Flu immunisation clinics were held on Saturdays and early morning or eveining, bookable appointments were available, to provide flexibility.

People experiencing poor mental health (including people with dementia)

Good

Updated 4 October 2016

The practice is rated as good for the care of people experiencing poor mental health (including people with dementia).

  • 81% of patients diagnosed with dementia who had their care reviewed in a face to face meeting in the last 12 months, comparable to the CCG and national averages of 84%.
  • Performance for mental health related indicators were otherwise comparable to local and national averages. For example, the percentage of patients with diagnosed psychoses who had a comprehensive agreed care plan was 92% where the CCG average was 87% and the national average was 88). The practice regularly worked with multi-disciplinary teams in the case management of patients experiencing poor mental health, including those with dementia.
  • The practice carried out advance care planning for patients with dementia.
  • The practice had told patients experiencing poor mental health about how to access various support groups and voluntary organisations.
  • The practice had a system in place to follow up patients who had attended accident and emergency where they may have been experiencing poor mental health.
  • Staff had a good understanding of how to support patients with mental health needs and dementia.
  • Practice offers annual check up for patients on mental health register and offered annual Dementia reviews.
  • Regular follow ups were available with same GP to ensure continuity of care.
  • Practice had audited the use of anti-depressant medication for younger aged group and had established link to the Mental Health worker to assist with this.
  • A community consultant psychiatrist and access to a specialist nurse was available one day a week.
  • The practice organised a ‘Raising the awareness of dementia’ evening for patients, supported by Carers in Bedfordshire with another planned for later in 2016.

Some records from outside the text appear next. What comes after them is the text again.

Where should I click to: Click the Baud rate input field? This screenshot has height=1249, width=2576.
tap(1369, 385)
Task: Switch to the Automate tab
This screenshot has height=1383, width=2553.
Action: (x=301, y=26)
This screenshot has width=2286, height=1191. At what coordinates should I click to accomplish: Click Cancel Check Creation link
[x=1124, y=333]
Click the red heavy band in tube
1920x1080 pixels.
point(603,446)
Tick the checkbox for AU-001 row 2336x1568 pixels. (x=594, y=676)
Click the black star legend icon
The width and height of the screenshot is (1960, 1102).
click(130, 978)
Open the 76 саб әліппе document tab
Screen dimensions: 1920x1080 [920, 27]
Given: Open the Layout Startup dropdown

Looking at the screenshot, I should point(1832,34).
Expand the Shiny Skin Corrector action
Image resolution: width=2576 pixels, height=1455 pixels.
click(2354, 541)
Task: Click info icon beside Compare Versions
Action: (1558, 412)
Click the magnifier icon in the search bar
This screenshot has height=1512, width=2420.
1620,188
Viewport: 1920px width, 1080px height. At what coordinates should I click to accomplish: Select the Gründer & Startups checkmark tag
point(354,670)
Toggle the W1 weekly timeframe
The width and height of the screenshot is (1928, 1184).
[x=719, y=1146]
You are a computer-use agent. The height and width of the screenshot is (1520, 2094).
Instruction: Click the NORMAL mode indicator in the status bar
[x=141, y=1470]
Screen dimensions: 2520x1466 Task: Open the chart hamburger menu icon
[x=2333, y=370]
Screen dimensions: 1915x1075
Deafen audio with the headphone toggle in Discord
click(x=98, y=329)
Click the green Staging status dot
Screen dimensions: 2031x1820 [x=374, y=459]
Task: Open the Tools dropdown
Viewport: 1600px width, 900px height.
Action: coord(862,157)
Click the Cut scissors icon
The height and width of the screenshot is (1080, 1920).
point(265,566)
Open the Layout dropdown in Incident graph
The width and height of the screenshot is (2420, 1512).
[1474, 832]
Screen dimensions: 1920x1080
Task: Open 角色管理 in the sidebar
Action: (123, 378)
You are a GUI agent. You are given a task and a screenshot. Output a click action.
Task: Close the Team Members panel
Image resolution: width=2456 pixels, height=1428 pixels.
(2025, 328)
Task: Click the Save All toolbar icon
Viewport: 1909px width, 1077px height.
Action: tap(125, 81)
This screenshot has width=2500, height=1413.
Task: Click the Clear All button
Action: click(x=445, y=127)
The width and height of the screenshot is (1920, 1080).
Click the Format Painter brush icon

People whose circumstances may make them vulnerable

Good

Updated 4 October 2016

The practice is rated as good for the care of people whose circumstances may make them vulnerable.

  • The practice held a register of patients living in vulnerable circumstances including homeless people, travellers and those with a learning disability.
  • Staff knew how to recognise signs of abuse in vulnerable adults and children. Staff were aware of their responsibilities regarding information sharing, documentation of safeguarding concerns and how to contact relevant agencies in normal working hours and out of hours.
  • A district nurse chaired a multi-disciplinary team meeting monthly which the practice attended with a social worker to discuss concerns regarding vulnerable adults.
  • The Practice had a learning disability register and offered longer appointments and annual health checks with two GPs. These were held as home visits or at the surgery.
  • The practice informed vulnerable patients about how to access various support groups and voluntary organisations.
  • A social worker was based at the practice.
  • The practice used the GSF 'Gold Standard Framework’ to support patients who were approaching the end of their life. These were supported by regular multi-disciplinary teams.
  • The practice’s computer system alerted GPs if a patient was also a carer. The practice had identified 87 patients as carers (0.6% of the practice list). The practice had information in folders and displayed on television screens for carers and community support groups for patients.
  • The practice regularly worked with other health care professionals in the case management of vulnerable patients.